Records to process:
*** Block opens ***

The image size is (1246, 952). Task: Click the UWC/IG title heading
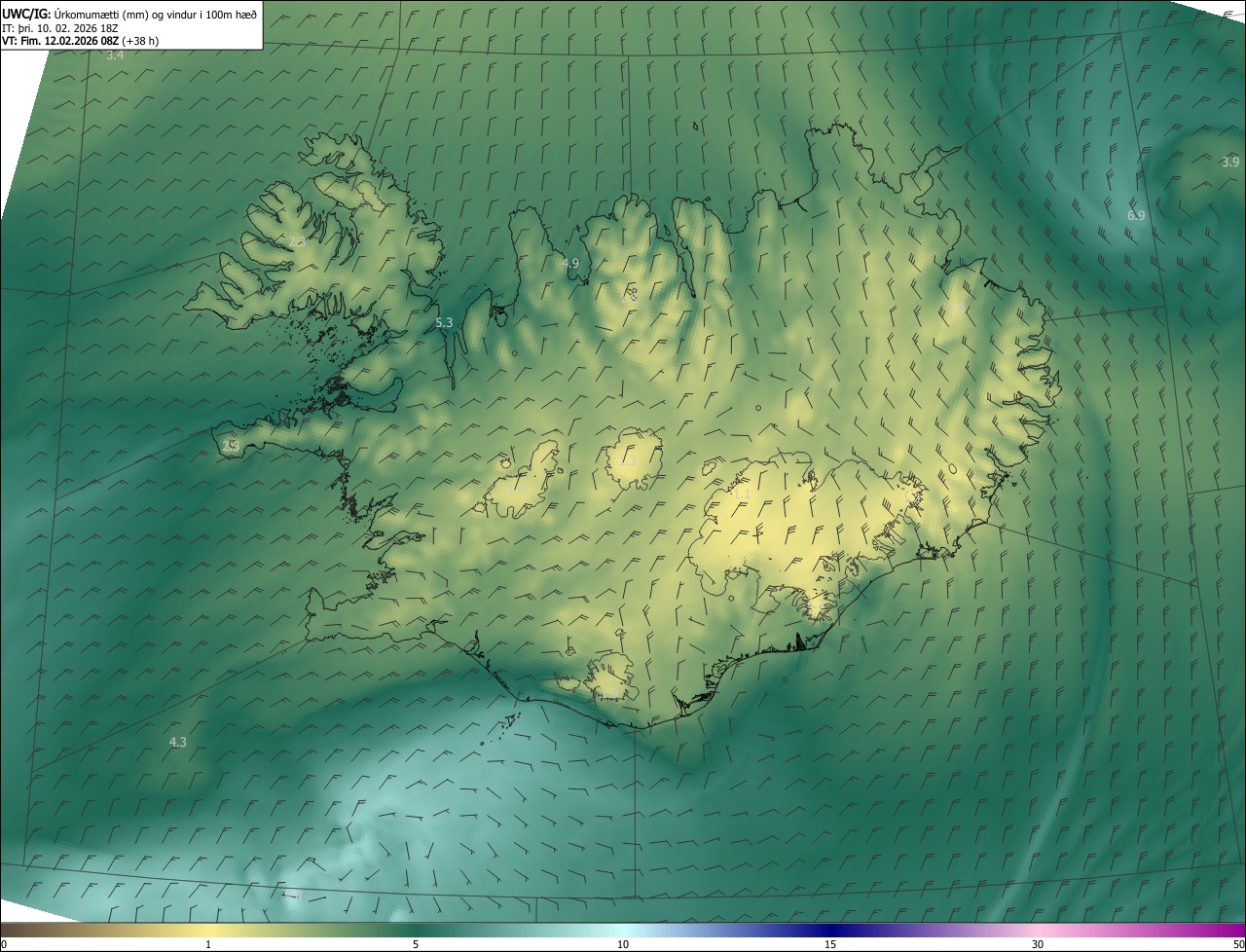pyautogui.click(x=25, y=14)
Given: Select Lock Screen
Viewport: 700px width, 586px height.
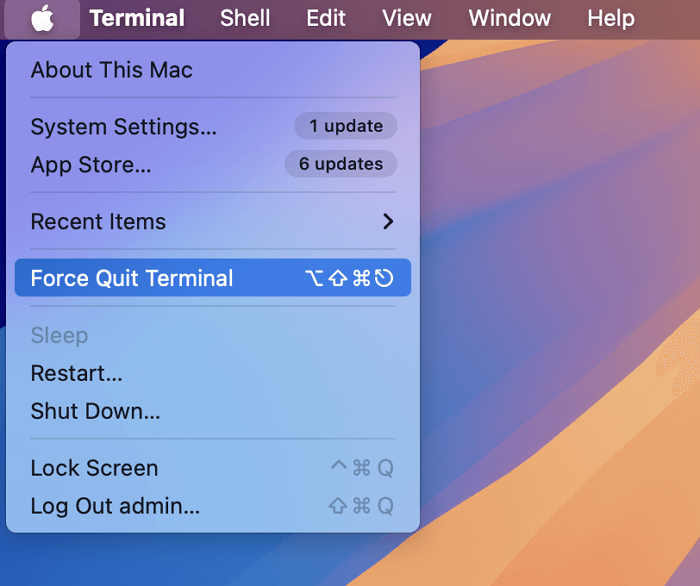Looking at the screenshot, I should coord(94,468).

*** Block closes ***
*** Block opens ***

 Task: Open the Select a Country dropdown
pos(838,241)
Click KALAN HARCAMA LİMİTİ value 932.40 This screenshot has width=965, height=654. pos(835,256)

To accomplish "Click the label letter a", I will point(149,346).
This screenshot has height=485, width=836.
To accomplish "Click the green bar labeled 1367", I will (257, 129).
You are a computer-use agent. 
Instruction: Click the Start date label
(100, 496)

*** Block closes ***

Problem statement: Copy each line in the data that holds the word "This".

Exercise output:
Click KALAN HARCAMA LİMİTİ value 932.40 This screenshot has width=965, height=654. pos(835,256)
This screenshot has height=485, width=836.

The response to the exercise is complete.